The hatch finally shut, and Jelena didn’t hear the response. She bounced on her bike seat, silently urging the airlock to hurry up and vent the atmosphere. She hit another button, trying to override it and open the outer hatch without waiting. The controls bleated a discontented noise at her. She growled. This hadn’t taken so long for Erick, had it?
A thud sounded behind her, and she leaned forward, eager to race out. But the outer hatch didn’t open. A squealing of metal came from the one behind her. She sensed the men right on the other side. Damn, had they overridden the controls?
Whimpers and plaintive howls came from within the pod. The walls muffled the sounds, but Jelena still heard them, and they tugged at her heart. She couldn’t let those brutal men recapture the animals.
The hatch was wrenched open an inch, light slashing into the dim airlock. She dug into her satchel, pulled out one of the bombs, and thumbed open the protective cover over the detonator. The hatch squealed and opened a couple more inches.

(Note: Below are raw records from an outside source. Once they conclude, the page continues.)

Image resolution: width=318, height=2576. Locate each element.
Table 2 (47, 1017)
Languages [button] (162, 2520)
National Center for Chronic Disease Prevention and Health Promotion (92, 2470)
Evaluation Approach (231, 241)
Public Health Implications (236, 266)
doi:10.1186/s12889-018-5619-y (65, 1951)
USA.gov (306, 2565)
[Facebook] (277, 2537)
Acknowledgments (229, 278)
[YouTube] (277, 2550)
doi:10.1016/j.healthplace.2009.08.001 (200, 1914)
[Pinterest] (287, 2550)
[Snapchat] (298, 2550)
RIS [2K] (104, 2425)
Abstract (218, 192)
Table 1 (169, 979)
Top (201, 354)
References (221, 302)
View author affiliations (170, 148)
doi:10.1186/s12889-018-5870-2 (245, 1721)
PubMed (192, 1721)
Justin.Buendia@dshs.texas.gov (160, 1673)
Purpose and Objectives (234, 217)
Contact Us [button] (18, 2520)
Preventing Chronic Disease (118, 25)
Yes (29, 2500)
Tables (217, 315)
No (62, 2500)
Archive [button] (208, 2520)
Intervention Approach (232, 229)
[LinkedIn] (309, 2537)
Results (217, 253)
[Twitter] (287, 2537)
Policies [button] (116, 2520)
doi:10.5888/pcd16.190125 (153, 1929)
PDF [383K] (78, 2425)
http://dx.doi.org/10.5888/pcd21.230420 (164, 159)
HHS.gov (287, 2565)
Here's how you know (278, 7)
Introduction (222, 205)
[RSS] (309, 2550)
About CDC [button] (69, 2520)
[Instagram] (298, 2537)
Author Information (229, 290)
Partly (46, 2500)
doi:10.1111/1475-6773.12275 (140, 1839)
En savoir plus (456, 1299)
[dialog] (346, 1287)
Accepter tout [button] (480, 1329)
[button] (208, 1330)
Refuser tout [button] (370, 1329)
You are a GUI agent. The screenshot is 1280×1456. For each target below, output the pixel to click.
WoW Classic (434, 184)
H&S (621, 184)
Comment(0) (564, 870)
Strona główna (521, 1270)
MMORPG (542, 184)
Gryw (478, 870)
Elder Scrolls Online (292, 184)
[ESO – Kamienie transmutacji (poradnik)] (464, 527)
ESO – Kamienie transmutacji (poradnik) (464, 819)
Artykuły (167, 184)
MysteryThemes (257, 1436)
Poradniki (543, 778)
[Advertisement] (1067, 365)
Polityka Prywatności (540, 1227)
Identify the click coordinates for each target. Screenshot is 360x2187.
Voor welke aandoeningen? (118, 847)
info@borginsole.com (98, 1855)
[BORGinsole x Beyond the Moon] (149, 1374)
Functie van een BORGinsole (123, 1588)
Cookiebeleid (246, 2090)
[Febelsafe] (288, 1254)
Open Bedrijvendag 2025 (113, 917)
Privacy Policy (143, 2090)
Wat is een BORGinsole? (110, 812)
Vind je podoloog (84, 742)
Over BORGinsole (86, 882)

She slid off her bike and moved around the pod. Maneuvering in the chamber, which had seemed delightfully large before the pods had been inflated, was cramped and she could barely reach the hatch.
The butt of a rifle thumped against the hatch, visible through the slim opening.
“Throw your weapons out and put your hands up,” someone ordered.
Gladly. Jelena tapped in a fifteen-second delay and pre
ssed the detonator. She turned the bomb sideways, thrust it through the gap, and tried to throw it into the warehouse, far enough away that the explosion wouldn’t threaten her or the animals. Unfortunately, it must have struck one of the men, because a thud sounded, followed by a clank as it fell to the floor right outside the hatch.
Men swore and fled away from it. Jelena hammered at the control panel, trying in vain to get that hatch to shut—and the outer one to open. But the guards must have jammed it in their attempt to override it.
Jelena grabbed her staff and closed her eyes to concentrate. Her first thought was to hurl the bomb deep into the warehouse, but that would leave her still needing to find a way out. With her staff’s help, she created a barrier similar to the one that had deflected the android’s blazer fire. She curved and stretched it, trying to turn it into something akin to the dome-shaped forcefield that protected the compound.
Jelena? Erick asked into her mind, surprising her and almost making her lose her concentration. Where are you? I was able to get the forcefield down.
Not now, she thought back, aware of the last second ticking away on the bomb.
An explosion roared and brilliant light flared inside the warehouse. Jelena squinted and gasped as something hammered into her shield. She threw all her concentration into maintaining the barrier, holding the staff out in front of her as if it alone could deny the power of the bomb. A whoosh of air sounded, and a draft tugged at her spacesuit. Abruptly, all sound halted. The light remained, burning red through her closed eyelids, but then it, too, disappeared. Pieces of the hatch—or was the entire building falling apart?—beat down on her shield.
The light finally lessened, and Jelena risked opening her eyes. The hatch was gone, as was the ceiling of the airlock and part of the ceiling of the warehouse too. She wasn’t sure where the men were. Had they made it back to the tunnel? Or were they stranded outside of the structure, exposed to the cold harshness of space? Maybe they’d died in the explosion.